The problem> Below are records. Find each line in them that holds the word "Open" and copy it.

Provided entries>
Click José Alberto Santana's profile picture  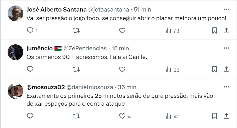click(15, 13)
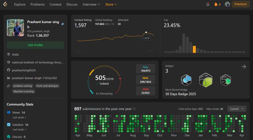Image resolution: width=253 pixels, height=140 pixels.
Task: Expand the Store dropdown menu
Action: click(111, 4)
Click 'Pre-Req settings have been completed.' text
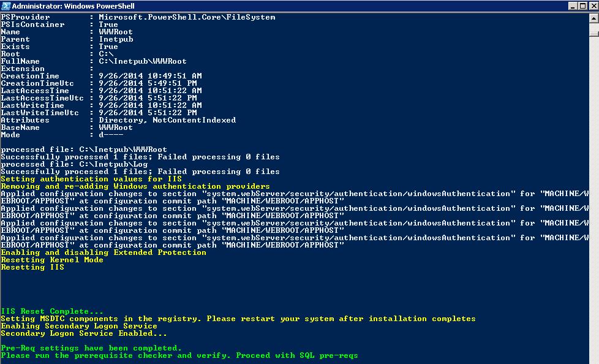Image resolution: width=599 pixels, height=364 pixels. (x=91, y=348)
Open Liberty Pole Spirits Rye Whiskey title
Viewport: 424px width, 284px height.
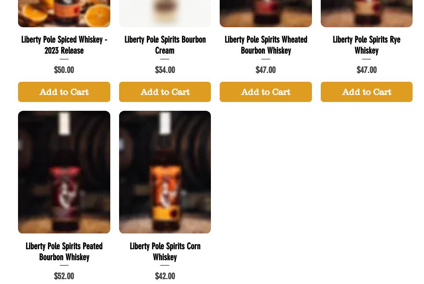click(367, 45)
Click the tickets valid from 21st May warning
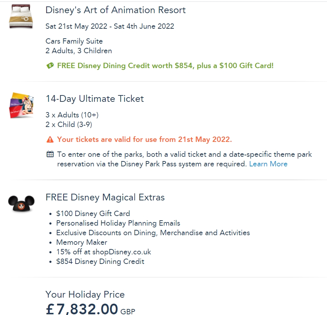327x315 pixels. (144, 139)
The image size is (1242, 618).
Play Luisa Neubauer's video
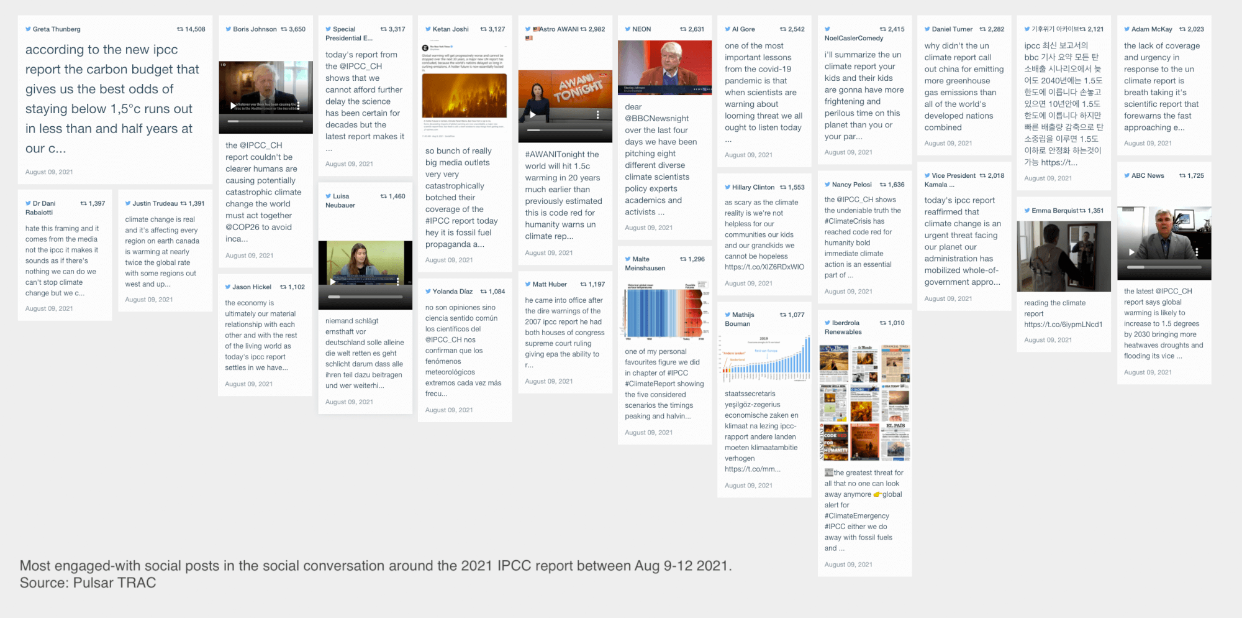333,282
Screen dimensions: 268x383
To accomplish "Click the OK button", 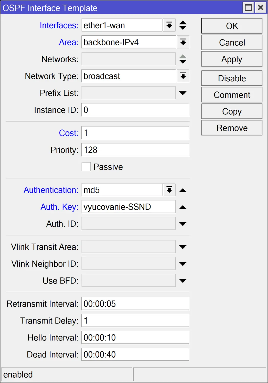I will point(231,26).
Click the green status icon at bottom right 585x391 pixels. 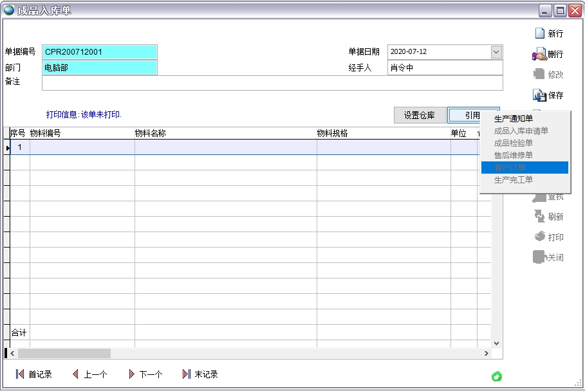496,376
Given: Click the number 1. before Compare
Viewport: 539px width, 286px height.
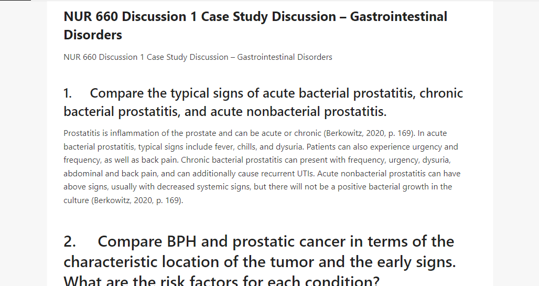Looking at the screenshot, I should 68,93.
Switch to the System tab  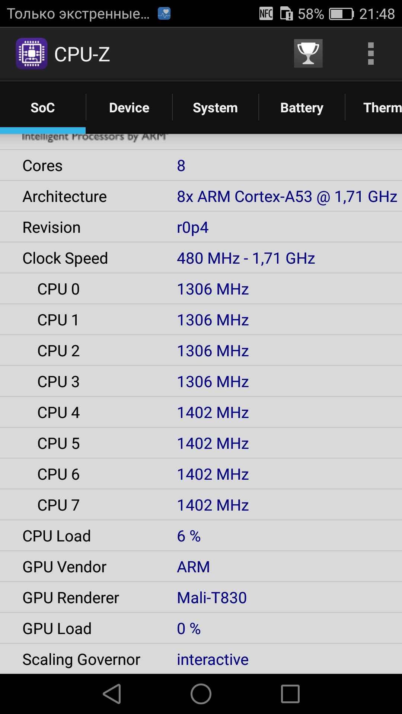215,108

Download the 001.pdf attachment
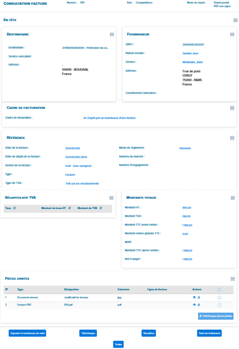(x=199, y=305)
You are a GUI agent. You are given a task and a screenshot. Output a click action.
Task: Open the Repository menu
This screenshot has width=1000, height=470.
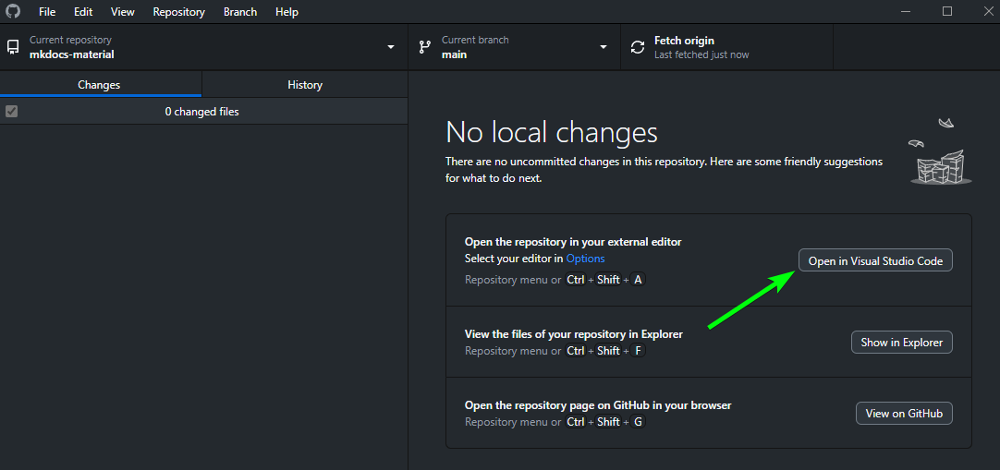pos(178,12)
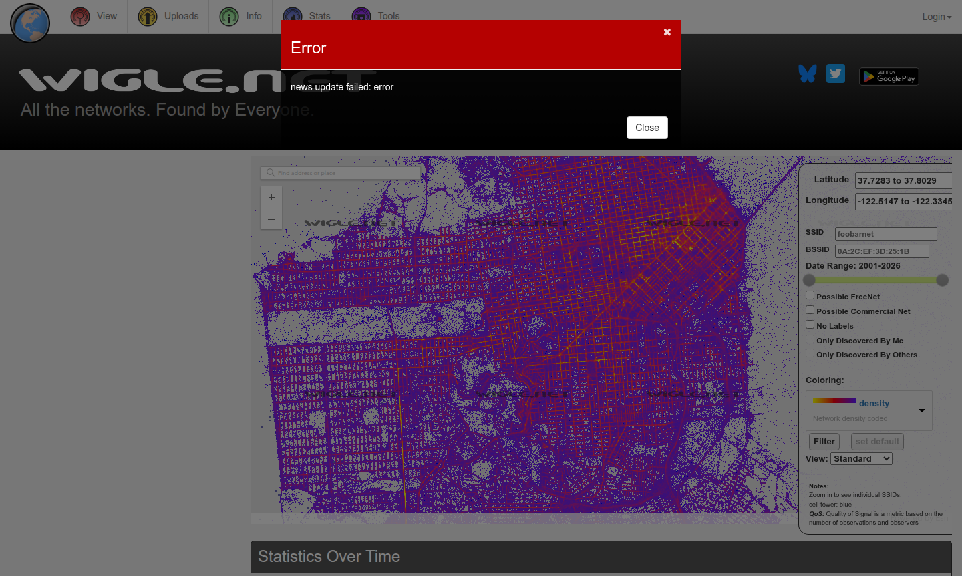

Reply>
Open Liberty Pole Spirits Rye Whiskey title
Task: Open the Repository menu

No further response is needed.